Cona is a quarter of Teramo, central Italy. It takes its name from the presence of the local church, Madonna della Cona. The Madonna della Cona is a religious symbol of abundance and fertility with a festival the first Sunday in September that is celebrated in her honor.

==Overview==
Also located in this area is the important Italian Strada Statale 80 (State Highway 80), or SS80, which begins to the east in Giulianova and passes in a westerly direction to the city of L'Aquila. In doing so it transverses the Gran Sasso and the Capannelle Pass. In this area the SS80 passes through the Gran Sasso e Monti della Laga National Park. One stretch of this road has been rebaptized the Strada Maestra Grand Highway of the Gran Sasso and Monti della Laga National Park.

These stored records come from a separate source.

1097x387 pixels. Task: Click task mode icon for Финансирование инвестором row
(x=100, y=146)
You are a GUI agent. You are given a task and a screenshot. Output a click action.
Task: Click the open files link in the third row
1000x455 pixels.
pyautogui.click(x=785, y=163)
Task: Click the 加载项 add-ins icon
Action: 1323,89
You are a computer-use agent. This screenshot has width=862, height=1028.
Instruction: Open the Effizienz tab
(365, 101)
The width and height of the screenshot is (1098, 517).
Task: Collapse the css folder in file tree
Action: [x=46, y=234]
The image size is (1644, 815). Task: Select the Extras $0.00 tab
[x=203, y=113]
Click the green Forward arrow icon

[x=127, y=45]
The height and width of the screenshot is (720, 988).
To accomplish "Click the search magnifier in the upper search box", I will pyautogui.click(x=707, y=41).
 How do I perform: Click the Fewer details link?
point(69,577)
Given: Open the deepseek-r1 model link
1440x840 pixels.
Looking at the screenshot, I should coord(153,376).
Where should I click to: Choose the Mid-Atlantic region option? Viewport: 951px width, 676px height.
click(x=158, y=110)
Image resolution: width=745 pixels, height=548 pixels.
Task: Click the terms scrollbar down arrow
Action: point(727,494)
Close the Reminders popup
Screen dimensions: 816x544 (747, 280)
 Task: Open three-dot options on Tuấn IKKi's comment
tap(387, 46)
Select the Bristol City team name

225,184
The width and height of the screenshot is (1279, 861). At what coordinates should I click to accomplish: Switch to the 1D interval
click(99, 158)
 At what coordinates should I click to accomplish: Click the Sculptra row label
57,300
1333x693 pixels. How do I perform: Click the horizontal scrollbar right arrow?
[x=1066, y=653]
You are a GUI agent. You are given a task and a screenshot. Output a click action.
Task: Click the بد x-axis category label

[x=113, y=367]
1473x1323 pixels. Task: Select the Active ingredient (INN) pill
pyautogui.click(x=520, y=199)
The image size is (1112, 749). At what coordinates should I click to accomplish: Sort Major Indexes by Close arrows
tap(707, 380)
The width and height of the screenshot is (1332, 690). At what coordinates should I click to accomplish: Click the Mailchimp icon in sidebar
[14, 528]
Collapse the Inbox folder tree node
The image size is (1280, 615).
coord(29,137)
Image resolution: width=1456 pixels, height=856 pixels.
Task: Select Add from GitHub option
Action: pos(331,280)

Quartiere Cona is a quiet and tranquil setting that is among the most populous of Teramo. In the year 2007, it had approximately 5,000 inhabitants. It is situated near the historical center city and is divided into five residential zones:
- Cona 1 (upland from the church and closest to the Teramo shopping district)
- Cona 2 (downhill from the church)
- Cona 3 (on the far side of a bridge which crosses the Messato stream)
- Fonte Baiano (a hilly region at the initial entrance to the zone)
- Piano Solare (a flat plane which descends from the Fonte Baiano to the lowest zonal area).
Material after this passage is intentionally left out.